The bifurcated collar 50 comprise a left half 52 shown in FIGS. 6-7B, and a right half 54 shown in FIGS. 8-9B. Each left and right half 52, 54 comprises a base 62 and a post connector portion 64. Each left and right half 52, 54 also comprises a male component 56 that is disposed on the base 62 and adjacent to the post connector 64. Each male component 56 is substantially dove-tailed shaped, that is to say, the male component 56 is wider at that bottom near the base 62 than at its top. Both the right half 54 and left half 52 of the bifurcated collar 50 is composed of injected molded plastic.
Turning now to the left half 52 of the bifurcated collar 50 in FIGS. 6-7B, it can be seen that the left half 52 comprises a female notch 58 that is substantially semi-circular in shape along the right edge of the post connector portion 64 as seen in the depiction of FIG. 6. The left edge of the post connector portion 64 bends around on itself behind to form a left hook 60 and to define a groove 72. The left hook 60 and groove 72 are disposed on the backside of the left half 52 throughout its entire longitudinal length. Disposed in the groove 72 between the left hook 60 and the post connector portion 64 is a substantially square shaped tab 70 as best seen in FIG. 7B. The tab 70 is substantially rectangle shaped and is disposed only in the top portion of the groove 72 near the top of the post connector portion 64 although not visible in the perspective view of FIG. 6.
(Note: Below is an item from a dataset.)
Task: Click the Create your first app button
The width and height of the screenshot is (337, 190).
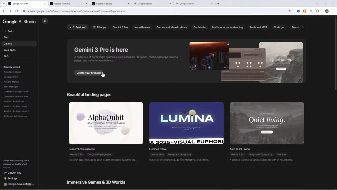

Turning now to the right half 54 of the bifurcated collar 50 in FIGS. 8-9B, it can be seen that the right half 54 comprises a male tooth 66 that is substantially semi-circular in shape along the left edge of the post connector portion 64. The right edge of the post connector portion 64 as seen in the depiction of FIG. 8 bends around on itself to form a right hook 68 and groove 72. The right hook 68 and groove 72 are disposed on the backside of the right half 54 throughout its entire longitudinal length. Disposed in the groove 72 between the right hook 68 and the post connector portion 64 is a substantially square shaped tab 70 as best seen in FIG. 9B. The tab 70 is substantially rectangle shaped and is disposed only in the top portion of the groove 72 near the top of the post connector portion 64 although not visible in the perspective view of FIG. 8.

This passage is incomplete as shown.